Of course there are houses of refuge, from which it has been
thought expedient to banish everything pleasant, as though the only
repentance to which we can afford to give a place must necessarily
be one of sackcloth and ashes. It is hardly thus that we can hope
to recall those to decency who, if they are to be recalled at
all, must be induced to obey the summons before they have reached
the last stage of that misery which I have attempted to describe.
To me the mistake which we too often make seems to be this,--that
the girl who has gone astray is put out of sight, out of mind if
possible, at any rate out of speech, as though she had never existed,
and that this ferocity comes not only from hatred of the sin, put
in part also from a dread of the taint which the sin brings with
it. Very low as is the degradation to which a girl is brought when
she falls through love or vanity, or perhaps from a longing for
luxurious ease, still much lower is that to which she must descend
perforce when, through the hardness of the world around her,
she converts that sin into a trade. Mothers and sisters, when the
misfortune comes upon them of a fallen female from among their
number, should remember this, and not fear contamination so strongly
as did Carry Brattle's married sister and sister-in-law.
In 1870 I brought out three books,--or rather of the latter of
the three I must say that it was brought out by others, for I had
nothing to do with it except to write it. These were Sir Harry
Hotspur of Humblethwaite, An Editor's Tales, and a little volume
on Julius Caesar.
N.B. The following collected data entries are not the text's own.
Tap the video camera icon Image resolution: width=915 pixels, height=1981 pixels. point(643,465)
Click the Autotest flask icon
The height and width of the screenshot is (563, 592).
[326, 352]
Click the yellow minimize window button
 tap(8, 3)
Sir Harry Hotspur was written on the same plan as
Nina Balatka and Linda Tressel, and had for its object the telling
of some pathetic incident in life rather than the portraiture of a
number of human beings. Nina and Linda Tressel and The Golden Lion
had been placed in foreign countries, and this was an English story.
In other respects it is of the same nature, and was not, I think,
by any means a failure. There is much of pathos in the love of
the girl, and of paternal dignity and affection in the father.
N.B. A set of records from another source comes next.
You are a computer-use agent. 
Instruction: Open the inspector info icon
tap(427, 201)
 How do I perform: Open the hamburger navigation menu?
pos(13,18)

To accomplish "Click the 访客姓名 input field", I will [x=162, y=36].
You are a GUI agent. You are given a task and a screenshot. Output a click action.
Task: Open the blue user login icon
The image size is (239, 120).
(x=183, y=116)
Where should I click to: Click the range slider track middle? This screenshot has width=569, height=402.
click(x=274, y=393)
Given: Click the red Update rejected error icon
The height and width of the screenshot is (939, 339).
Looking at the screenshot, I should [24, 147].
It was published first in Macmillan's Magazine, by the intelligent
proprietor of which I have since been told that it did not make
either his fortune or that of his magazine. I am sorry that it
should have been so; but I fear that the same thing may be said of
a good many of my novels. When it had passed through the magazine,
the subsequent use of it was sold to other publishers by Mr.
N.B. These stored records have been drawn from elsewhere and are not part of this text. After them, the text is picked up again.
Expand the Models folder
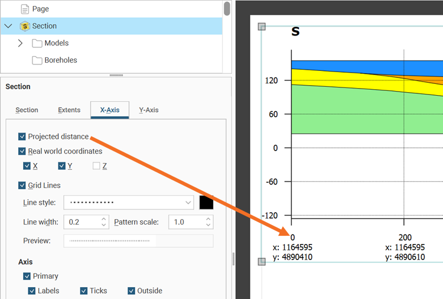Viewport: 443px width, 299px height. click(x=20, y=43)
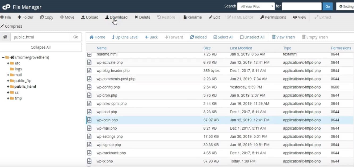354x167 pixels.
Task: Click the Move file icon
Action: 67,17
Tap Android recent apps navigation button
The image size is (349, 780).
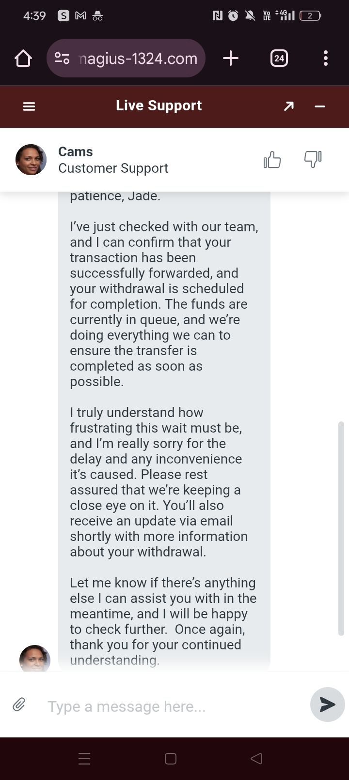click(x=84, y=758)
Macmillan, and then I learned that it was to be brought out by them
as a novel in two volumes. Now it had been sold by me as a novel
in one volume, and hence there arose a correspondence.
I found it very hard to make the purchasers understand that I had
reasonable ground for objection to the process. What was it to me?
How could it injure me if they stretched my pages by means of lead
and margin into double the number I had intended. I have heard the
same argument on other occasions. When I have pointed out that in
this way the public would have to suffer, seeing that they would
have to pay Mudie for the use of two volumes in reading that which
ought to have been given to them in one, I have been assured that
the public are pleased with literary short measure, that it is
the object of novel-readers to get through novels as fast as they
can, and that the shorter each volume is the better! Even this,
however, did not overcome me, and I stood to my guns. Sir Harry
was published in one volume, containing something over the normal
300 pages, with an average of 220 words to a page,--which I
had settled with my conscience to be the proper length of a novel
volume. I may here mention that on one occasion, and one occasion
only, a publisher got the better of me in a matter of volumes. He
had a two-volume novel of mine running through a certain magazine,
and had it printed complete in three volumes before I knew where I
was,--before I had seen a sheet of the letterpress. I stormed for
a while, but I had not the heart to make him break up the type.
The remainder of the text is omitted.